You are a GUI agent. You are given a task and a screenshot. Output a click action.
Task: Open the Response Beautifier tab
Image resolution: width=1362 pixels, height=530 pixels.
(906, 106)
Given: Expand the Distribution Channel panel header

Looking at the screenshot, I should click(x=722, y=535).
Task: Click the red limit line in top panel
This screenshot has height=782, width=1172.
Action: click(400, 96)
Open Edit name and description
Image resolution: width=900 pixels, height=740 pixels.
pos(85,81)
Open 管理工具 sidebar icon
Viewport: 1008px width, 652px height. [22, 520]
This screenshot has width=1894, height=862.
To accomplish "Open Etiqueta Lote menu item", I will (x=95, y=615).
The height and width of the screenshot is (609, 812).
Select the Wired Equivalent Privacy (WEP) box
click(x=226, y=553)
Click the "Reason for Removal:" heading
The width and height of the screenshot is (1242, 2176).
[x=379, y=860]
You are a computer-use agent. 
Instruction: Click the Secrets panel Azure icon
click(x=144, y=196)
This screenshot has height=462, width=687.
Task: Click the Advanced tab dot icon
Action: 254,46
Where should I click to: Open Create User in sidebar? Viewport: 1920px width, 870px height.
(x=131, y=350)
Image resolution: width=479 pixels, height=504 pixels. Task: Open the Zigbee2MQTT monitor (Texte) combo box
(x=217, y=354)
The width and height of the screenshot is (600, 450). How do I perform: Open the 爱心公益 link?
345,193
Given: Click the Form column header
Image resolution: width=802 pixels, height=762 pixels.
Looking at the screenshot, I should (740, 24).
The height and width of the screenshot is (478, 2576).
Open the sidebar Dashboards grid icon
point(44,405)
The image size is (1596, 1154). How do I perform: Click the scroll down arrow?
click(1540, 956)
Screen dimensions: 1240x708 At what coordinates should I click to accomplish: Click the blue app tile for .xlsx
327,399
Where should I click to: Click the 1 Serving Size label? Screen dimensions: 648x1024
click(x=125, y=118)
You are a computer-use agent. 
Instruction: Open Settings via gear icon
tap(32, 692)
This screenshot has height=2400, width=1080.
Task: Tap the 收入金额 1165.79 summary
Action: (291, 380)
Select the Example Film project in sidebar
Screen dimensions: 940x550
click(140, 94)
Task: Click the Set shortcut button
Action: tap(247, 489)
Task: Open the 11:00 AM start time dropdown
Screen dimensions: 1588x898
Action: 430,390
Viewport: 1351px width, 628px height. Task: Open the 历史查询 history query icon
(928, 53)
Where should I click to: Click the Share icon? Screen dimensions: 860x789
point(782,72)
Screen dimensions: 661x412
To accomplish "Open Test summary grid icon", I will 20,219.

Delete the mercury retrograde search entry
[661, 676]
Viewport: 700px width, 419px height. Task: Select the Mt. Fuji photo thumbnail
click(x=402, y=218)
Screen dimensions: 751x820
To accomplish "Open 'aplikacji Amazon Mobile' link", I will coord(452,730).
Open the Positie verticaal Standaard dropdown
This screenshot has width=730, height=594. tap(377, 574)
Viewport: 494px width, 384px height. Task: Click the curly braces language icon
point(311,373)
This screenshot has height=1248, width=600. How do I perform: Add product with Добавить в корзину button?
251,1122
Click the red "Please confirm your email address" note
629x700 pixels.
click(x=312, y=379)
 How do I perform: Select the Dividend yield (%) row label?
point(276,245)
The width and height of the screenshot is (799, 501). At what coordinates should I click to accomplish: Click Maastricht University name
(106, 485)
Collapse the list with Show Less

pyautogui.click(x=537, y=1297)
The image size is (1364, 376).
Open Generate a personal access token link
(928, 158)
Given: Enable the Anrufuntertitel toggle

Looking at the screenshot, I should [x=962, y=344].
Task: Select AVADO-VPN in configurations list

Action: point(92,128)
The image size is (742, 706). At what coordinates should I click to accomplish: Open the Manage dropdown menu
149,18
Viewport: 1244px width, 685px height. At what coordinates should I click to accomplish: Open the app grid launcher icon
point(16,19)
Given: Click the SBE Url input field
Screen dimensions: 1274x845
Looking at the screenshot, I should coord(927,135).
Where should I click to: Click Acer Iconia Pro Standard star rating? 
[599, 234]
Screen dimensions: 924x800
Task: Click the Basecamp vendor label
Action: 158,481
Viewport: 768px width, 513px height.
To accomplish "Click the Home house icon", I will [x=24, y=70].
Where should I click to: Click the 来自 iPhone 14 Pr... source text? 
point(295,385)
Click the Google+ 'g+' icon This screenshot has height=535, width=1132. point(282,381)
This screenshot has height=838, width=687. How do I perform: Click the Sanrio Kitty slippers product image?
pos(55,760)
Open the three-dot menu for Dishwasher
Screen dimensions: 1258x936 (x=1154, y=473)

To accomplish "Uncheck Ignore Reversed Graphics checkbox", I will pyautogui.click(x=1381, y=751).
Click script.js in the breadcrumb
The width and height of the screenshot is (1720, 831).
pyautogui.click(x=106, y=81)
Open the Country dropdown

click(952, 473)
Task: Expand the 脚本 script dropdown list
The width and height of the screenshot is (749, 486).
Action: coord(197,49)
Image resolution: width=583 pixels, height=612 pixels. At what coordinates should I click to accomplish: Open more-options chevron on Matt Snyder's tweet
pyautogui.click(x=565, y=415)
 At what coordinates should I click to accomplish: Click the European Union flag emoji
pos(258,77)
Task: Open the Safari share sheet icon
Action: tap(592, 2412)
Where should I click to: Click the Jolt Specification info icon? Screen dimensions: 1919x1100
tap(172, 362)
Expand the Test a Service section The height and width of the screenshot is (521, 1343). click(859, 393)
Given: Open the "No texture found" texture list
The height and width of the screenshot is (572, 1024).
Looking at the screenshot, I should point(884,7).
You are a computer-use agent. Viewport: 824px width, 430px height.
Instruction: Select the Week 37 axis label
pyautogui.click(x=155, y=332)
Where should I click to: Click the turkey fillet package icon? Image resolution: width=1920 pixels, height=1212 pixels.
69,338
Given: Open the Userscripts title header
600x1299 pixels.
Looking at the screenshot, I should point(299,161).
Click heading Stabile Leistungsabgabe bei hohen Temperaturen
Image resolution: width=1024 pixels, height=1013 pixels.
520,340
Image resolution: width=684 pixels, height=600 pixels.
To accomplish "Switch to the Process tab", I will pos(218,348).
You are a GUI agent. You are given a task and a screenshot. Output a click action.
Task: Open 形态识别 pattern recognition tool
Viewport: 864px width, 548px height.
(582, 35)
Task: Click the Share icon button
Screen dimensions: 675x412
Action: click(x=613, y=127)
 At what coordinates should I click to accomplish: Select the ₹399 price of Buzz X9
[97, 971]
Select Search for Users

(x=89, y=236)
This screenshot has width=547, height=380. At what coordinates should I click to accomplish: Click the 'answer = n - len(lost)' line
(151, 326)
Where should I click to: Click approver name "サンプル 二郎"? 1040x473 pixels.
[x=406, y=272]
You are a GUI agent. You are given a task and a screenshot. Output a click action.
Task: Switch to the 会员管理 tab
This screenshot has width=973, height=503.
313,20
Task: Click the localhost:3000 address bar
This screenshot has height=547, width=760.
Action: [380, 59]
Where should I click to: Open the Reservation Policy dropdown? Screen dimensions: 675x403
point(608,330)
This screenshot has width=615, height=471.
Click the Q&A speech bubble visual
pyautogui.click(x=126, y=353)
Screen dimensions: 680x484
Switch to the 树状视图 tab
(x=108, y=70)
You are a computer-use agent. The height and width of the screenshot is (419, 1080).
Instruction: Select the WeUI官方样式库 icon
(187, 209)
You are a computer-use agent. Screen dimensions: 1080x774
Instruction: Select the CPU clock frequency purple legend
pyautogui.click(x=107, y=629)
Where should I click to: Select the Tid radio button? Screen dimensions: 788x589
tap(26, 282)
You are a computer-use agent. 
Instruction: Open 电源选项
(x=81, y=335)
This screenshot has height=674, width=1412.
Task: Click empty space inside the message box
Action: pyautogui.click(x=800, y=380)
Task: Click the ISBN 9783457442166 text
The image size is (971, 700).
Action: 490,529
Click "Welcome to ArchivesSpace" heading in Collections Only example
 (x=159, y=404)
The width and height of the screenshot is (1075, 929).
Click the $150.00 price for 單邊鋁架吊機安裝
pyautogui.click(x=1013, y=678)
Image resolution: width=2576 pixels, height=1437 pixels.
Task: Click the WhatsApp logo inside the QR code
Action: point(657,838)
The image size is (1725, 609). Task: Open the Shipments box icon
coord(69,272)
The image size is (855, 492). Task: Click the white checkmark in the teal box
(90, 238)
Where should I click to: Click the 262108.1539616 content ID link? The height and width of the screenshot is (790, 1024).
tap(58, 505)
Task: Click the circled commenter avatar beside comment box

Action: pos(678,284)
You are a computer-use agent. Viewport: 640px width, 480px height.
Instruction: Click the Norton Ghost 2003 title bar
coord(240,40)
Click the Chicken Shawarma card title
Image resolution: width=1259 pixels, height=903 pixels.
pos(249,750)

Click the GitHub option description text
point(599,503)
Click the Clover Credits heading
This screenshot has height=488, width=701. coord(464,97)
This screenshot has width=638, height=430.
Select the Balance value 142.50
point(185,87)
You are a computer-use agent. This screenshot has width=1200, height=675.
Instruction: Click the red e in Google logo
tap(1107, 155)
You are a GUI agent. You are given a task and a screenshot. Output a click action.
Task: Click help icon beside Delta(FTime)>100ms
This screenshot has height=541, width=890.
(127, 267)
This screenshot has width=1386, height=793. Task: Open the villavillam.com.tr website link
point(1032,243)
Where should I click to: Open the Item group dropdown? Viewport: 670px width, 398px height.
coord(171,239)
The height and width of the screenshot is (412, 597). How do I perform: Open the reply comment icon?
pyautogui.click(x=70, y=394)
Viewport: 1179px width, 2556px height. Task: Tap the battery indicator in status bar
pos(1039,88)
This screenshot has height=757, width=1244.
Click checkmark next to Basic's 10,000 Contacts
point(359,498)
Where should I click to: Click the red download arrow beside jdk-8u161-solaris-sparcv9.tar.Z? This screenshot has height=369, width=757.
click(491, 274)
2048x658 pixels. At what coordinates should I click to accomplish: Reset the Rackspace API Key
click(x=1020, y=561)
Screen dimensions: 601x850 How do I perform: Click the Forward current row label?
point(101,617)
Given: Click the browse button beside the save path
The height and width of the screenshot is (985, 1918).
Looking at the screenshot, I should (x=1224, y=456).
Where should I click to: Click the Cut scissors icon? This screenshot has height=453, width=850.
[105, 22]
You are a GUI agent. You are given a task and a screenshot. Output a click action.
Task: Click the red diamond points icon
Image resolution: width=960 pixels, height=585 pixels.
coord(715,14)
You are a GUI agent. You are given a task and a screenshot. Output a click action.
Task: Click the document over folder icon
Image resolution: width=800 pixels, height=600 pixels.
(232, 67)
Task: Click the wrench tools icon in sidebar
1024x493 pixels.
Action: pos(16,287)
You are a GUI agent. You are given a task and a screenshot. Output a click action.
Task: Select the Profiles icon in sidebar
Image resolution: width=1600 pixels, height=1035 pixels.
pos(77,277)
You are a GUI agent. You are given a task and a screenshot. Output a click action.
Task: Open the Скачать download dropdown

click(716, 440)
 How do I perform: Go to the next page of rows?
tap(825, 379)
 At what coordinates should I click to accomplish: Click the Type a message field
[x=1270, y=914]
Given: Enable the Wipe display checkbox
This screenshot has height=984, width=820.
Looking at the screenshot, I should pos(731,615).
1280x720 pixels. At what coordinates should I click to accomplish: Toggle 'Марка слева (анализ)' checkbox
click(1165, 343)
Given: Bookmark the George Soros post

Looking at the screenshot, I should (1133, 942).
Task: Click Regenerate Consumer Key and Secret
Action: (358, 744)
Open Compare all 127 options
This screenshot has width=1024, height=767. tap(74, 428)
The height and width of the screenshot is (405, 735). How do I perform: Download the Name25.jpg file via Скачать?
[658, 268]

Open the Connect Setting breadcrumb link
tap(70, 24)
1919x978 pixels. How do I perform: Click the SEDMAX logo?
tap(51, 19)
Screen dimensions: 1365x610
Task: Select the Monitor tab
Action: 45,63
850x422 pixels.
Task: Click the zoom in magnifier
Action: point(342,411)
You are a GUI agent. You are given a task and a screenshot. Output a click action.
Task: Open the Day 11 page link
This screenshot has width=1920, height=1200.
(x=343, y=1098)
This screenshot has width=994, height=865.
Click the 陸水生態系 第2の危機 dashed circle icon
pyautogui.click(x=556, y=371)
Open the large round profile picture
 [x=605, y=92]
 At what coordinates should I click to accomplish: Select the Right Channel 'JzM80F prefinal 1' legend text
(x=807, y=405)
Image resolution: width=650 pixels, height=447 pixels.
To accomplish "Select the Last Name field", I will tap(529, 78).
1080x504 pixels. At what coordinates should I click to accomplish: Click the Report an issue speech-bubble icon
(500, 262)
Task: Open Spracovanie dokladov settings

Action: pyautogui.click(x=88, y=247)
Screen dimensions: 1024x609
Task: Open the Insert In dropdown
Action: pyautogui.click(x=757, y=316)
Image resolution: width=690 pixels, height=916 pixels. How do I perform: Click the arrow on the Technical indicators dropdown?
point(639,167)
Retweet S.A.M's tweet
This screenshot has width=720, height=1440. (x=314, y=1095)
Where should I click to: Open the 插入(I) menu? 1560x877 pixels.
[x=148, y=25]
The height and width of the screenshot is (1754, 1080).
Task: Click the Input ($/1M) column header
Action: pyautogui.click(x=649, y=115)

______________________________

:: Work task ::
Each line in the data that holds the string "computer" needs to be copied.

:: Output of the task ::
You are a computer-use agent. 
You are a computer-use agent. 
You are a computer-use agent. Viewport: 824px width, 430px height.
You are a computer-use agent. The height and width of the screenshot is (419, 1080).
You are a computer-use agent. Screen dimensions: 1080x774
You are a computer-use agent. 
You are a computer-use agent. Viewport: 640px width, 480px height.
You are a computer-use agent. This screenshot has width=1200, height=675.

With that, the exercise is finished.